About the R Squareds of the return objects, I forgot to normalise the R2s of the plot.anova values. They are actually the same (if you use McFadden instead of Nagelkerke):

image
florianhartig commented 2 years ago

Hi Max, looking at this, I think we should have a go at the vignette in a quiet moment and expand the explanation. I can also give this a go if a quiet day comes up in summer! Your explanation here would already be a big improvement over the text that is currently in the vignette.

F

wevertonbio commented 2 years ago

Hi @MaximilianPi,

Thank you very much for your quick and helpful answer!

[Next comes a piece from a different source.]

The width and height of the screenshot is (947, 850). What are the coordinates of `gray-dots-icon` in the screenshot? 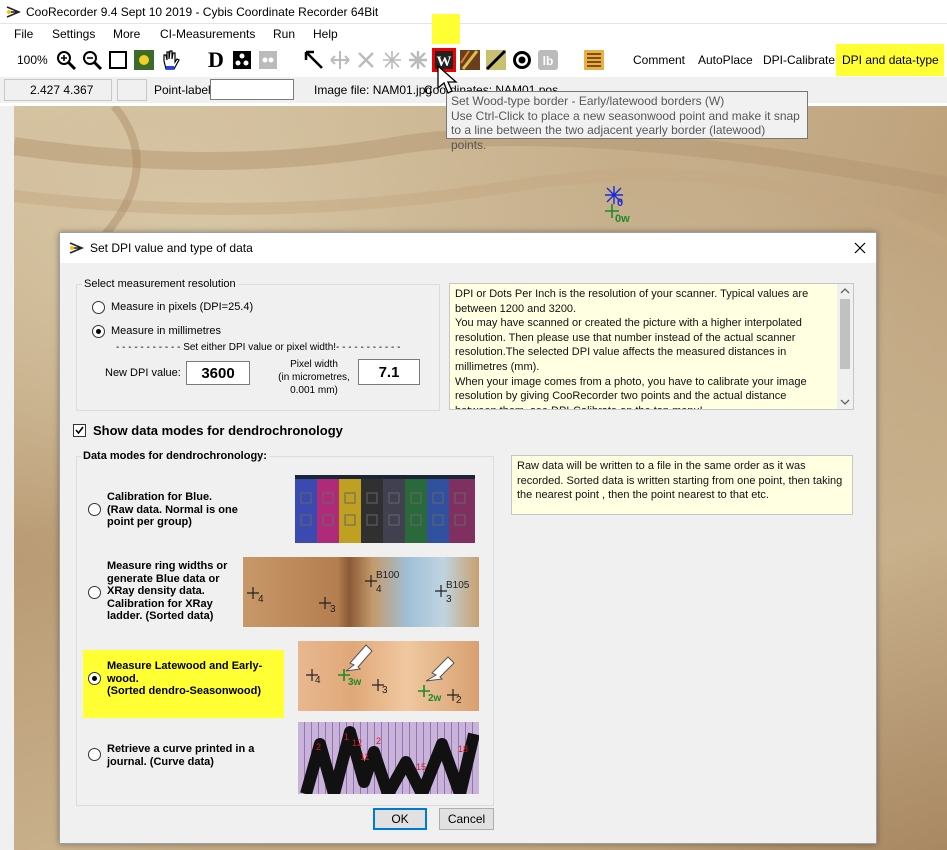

Another doubt: in issue https://github.com/TheoreticalEcology/s-jSDM/issues/73, you said that "importance(model) calculates the variation partitioning of the three groups (env, spatial, and biotic) for each site".

Where exactly is this stored? I was only able to find the importance of components to individual species (df.imp in the reproducible example), not to individual sites.

MaximilianPi commented 2 years ago

Hi @WevertonBio,

the importance(....) can calculate the VP only for the species, not the sites. I made a mistake in #73.